> **To do**:
Count the lines in the material below that contain the word "Accounting". Reply with the number alone.

> **Records for this task**:
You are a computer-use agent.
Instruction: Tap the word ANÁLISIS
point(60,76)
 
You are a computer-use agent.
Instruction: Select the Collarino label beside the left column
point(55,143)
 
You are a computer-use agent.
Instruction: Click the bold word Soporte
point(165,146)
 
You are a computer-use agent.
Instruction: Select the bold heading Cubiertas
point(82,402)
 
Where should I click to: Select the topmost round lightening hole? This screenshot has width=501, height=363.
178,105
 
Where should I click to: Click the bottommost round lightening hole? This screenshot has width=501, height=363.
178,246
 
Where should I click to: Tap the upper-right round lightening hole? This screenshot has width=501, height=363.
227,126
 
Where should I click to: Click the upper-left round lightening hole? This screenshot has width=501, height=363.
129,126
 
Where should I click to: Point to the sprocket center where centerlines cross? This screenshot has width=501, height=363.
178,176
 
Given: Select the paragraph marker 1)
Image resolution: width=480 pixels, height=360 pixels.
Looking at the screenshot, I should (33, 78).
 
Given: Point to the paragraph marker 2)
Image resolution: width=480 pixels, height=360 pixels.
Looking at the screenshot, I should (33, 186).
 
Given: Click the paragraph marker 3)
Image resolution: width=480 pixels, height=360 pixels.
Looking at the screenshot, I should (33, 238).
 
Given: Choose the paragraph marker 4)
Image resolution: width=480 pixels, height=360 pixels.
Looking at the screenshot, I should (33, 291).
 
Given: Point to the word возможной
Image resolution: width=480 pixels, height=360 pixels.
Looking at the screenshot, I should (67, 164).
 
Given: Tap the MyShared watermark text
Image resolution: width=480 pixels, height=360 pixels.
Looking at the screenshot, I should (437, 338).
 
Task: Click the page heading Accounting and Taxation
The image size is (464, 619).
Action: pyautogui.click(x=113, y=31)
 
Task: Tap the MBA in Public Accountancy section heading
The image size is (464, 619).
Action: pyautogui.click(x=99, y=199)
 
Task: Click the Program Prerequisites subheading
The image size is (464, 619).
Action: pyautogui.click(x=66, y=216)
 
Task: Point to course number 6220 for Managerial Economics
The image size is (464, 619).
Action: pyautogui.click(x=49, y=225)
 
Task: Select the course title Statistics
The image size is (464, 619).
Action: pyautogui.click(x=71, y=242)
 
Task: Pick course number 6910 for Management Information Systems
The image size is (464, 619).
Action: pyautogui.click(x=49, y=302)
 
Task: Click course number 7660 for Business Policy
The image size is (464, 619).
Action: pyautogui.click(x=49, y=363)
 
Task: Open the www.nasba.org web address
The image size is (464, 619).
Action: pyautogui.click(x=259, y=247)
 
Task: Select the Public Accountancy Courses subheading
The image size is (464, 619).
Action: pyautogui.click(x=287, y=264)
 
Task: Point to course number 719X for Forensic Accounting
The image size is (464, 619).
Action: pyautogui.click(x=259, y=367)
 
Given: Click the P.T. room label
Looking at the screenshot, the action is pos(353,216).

> **Expected output**:
2